Even just a short time ago hardly anyone would have predicted the enormity of what is now happening to our country. The thought that we would be plunged into a recession so low and debt levels so high that we will never be able to afford even the interest on the loans let alone the loans themselves would have been laughed off. In the midst of the ‘Celtic Tiger’, whilst the Property Bubble was still expanding, no one predicted how great the fall that we are now experiencing would be. Anytime an economist came on the radio and said that the whole thing was unsustainable, they were laughed at and not taken seriously. The mentality of so many was ‘eat drink and be merry’; with no thought to the consequences of endless spending and borrowing of money that was not ours. It turns out that predicting the future is a hard thing to do.
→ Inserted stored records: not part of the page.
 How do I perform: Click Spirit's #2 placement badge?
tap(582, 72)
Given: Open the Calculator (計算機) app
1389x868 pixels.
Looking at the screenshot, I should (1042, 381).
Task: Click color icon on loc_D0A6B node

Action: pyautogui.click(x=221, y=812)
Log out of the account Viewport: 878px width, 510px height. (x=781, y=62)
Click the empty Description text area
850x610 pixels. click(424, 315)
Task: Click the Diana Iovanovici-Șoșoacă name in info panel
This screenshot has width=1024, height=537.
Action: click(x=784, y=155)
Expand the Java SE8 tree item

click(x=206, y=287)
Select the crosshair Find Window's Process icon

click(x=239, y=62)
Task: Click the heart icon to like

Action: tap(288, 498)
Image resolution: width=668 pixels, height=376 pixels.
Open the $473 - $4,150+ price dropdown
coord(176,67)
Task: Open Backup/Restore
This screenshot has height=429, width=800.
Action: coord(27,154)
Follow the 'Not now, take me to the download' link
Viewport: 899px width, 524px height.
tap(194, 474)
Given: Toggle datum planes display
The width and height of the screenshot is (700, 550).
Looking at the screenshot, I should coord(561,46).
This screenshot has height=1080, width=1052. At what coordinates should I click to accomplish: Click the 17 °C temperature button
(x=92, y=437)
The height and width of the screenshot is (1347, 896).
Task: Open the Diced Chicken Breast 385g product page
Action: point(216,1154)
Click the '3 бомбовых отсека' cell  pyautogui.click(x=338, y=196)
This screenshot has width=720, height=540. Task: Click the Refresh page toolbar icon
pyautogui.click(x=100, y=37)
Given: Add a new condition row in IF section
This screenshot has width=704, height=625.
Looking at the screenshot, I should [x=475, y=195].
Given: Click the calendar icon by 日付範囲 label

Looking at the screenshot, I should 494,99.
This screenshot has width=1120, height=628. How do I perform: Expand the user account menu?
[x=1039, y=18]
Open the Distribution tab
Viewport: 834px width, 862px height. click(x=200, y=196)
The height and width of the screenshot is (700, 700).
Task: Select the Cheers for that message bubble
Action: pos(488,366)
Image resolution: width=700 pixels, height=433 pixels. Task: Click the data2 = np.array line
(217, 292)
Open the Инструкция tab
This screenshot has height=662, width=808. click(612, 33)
When I was a boy, I was fortunate enough to go with my parents on a holiday to Italy. My favourite part was when we visited the ancient city of Pompeii. This city in Roman times was full of life and home to 18,000 people. They were just living their lives when, out of the blue, there was an enormous volcanic eruption which rained down hot ash on the city. Many managed to escape, but 2000 people didn’t, they were buried alive. Today you can walk through the city streets and see ancient shop signs, houses, and theatres and it’s not hard to imagine that the people there had no idea when they woke up that morning on August 24th AD 79 that it would be their last day on earth.

The second coming seems all a bit like something from a Hollywood movie, something fantastic and theatrical. I think it’s one of those times when the Bible uses metaphorical (or picture) language to convey to us what it will be like.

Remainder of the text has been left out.